11.52 am. A bespectacled vicar sat beside us. What’s his filthy game? His hand has slipped onto mother’s knee.
12.05 pm. About three quarters into our journey, with the vicar asleep, mother decided a call of nature was required. After, we escaped to the restaurant and bought a large, health conscious, beef burger and diet coke. By drinking diet coke, mother assumes it’ll be the anti-dote to noshing down a calorie-filled burger.

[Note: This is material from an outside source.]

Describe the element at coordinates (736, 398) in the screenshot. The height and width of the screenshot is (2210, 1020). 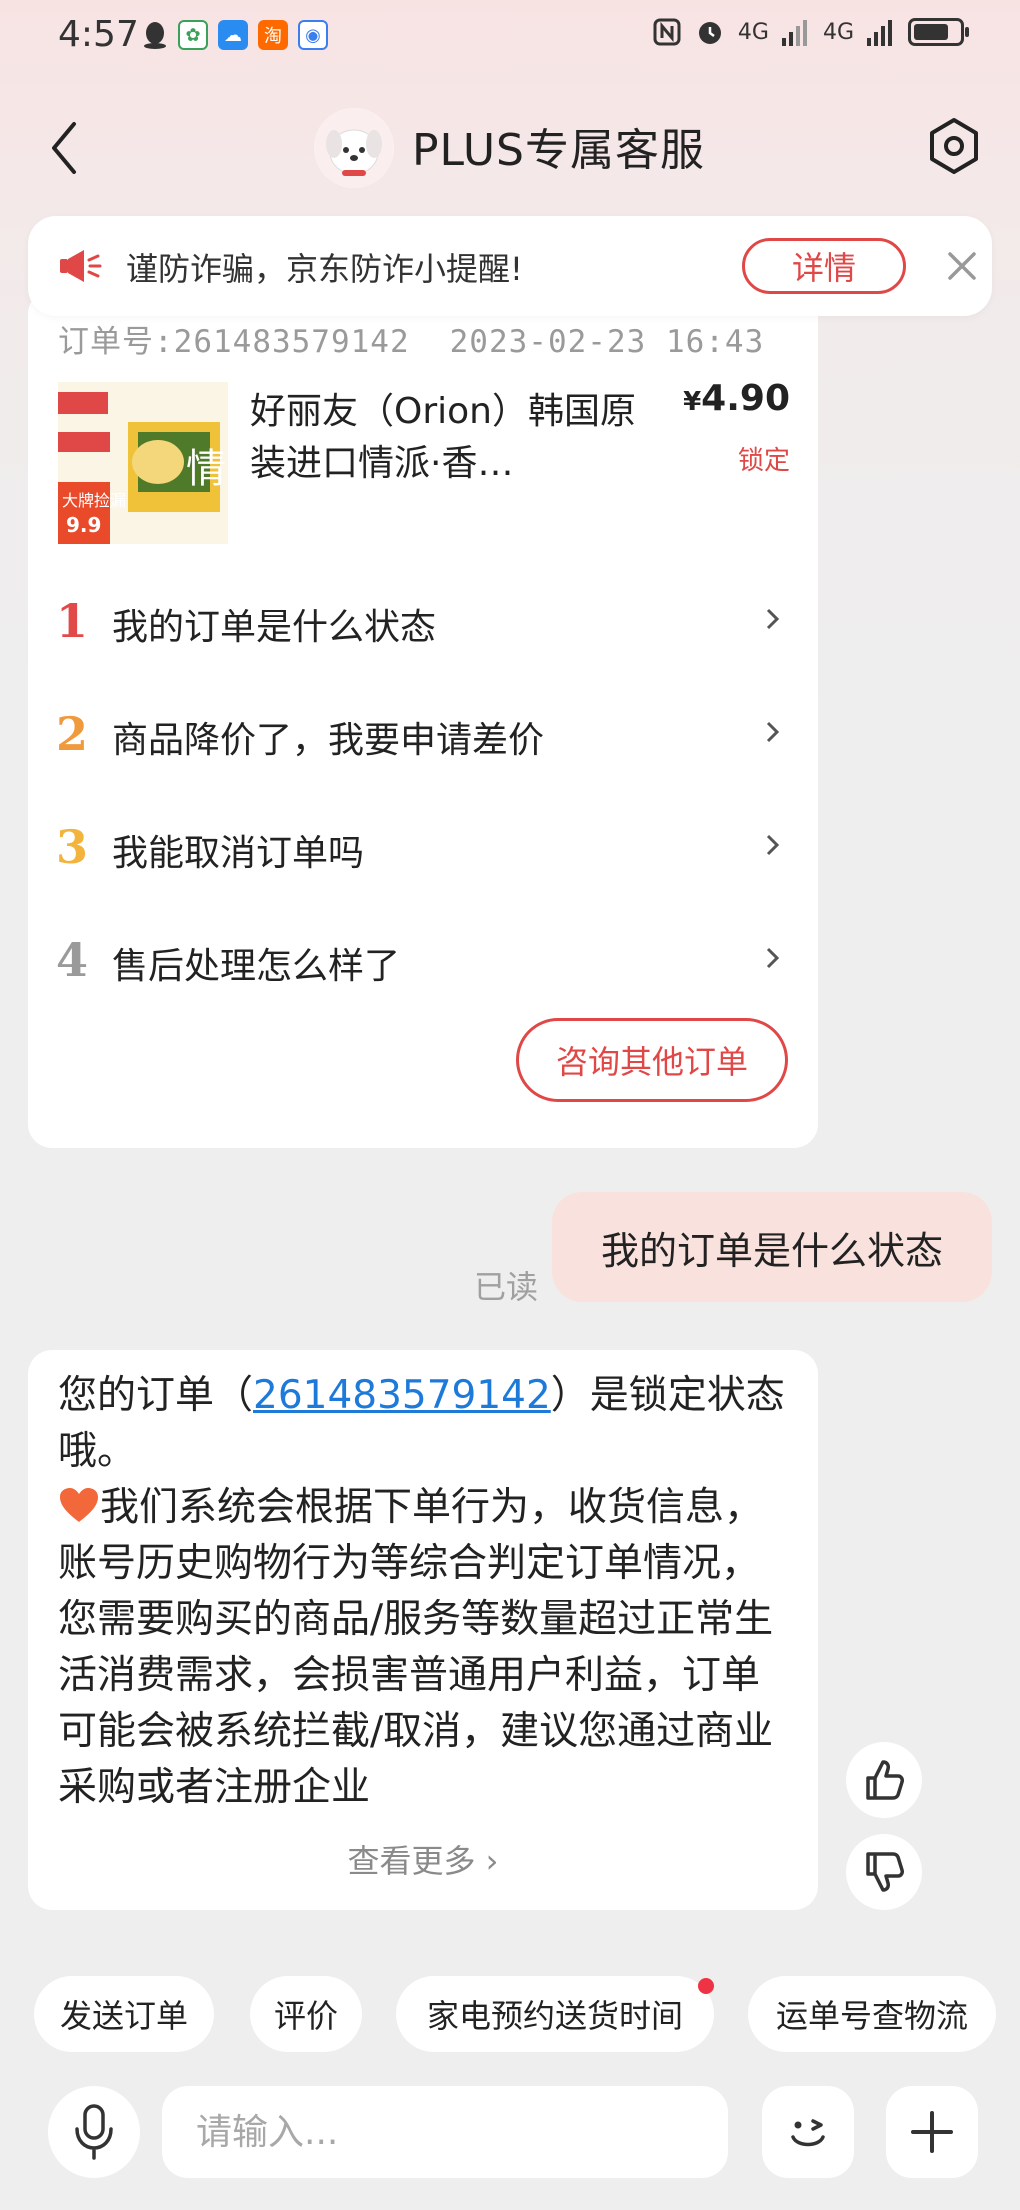
I see `product-price: ¥4.90` at that location.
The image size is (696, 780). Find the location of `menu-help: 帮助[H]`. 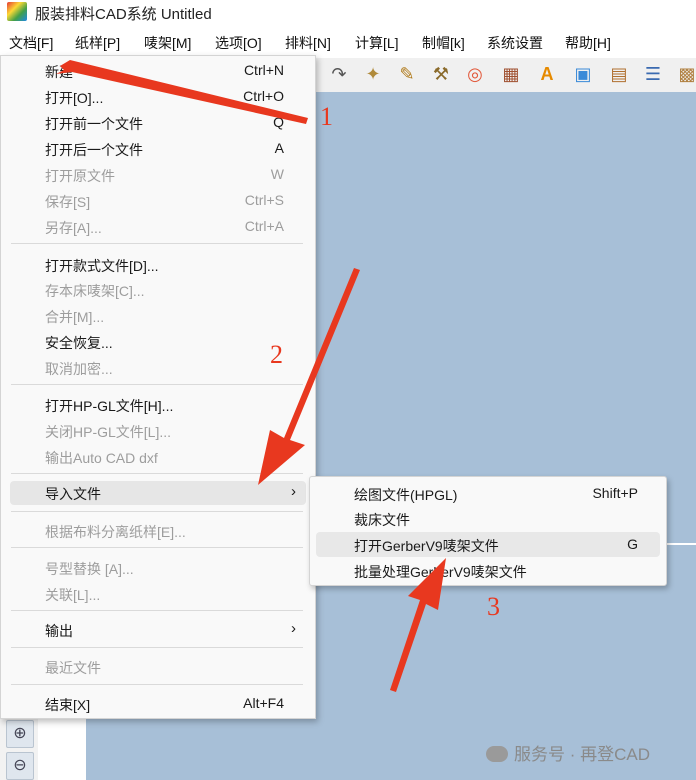

menu-help: 帮助[H] is located at coordinates (588, 43).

12.16 pm. Returned to our carriage only to find a loutish, obviously drunk, yob lying sprawled out in our seat. The vicar now had another knee to baptise. We moved to another, less noisy carriage.
12.21 pm. Had a doze, resting my head on the umbilical cord.
12.27 pm. Arrived early at Paddington Station. Aunt Nell met us. Aunt Nell looks very old and short, very thin and wearing heaps too much red lipstick. Standing next to her, mother looks dead fat. Dead common really.
12.39 pm. Paddington is crowded and it’s started to rain.
12.43 am. Aunt Nell is definitely dotty. Threw herself in front of a black hackney cab. The speeding taxi had little choice but to slam on the brakes. The driver was ashen faced, as was my mother, as was my umbilical cord. I somehow (call it unborn instinct) guessed aunt’s motive.
Shaun, our Irish driver, is furious and at first refused our custom. There was already a passenger in the back, but aunt insisted Shaun was wasting space carrying only one passenger.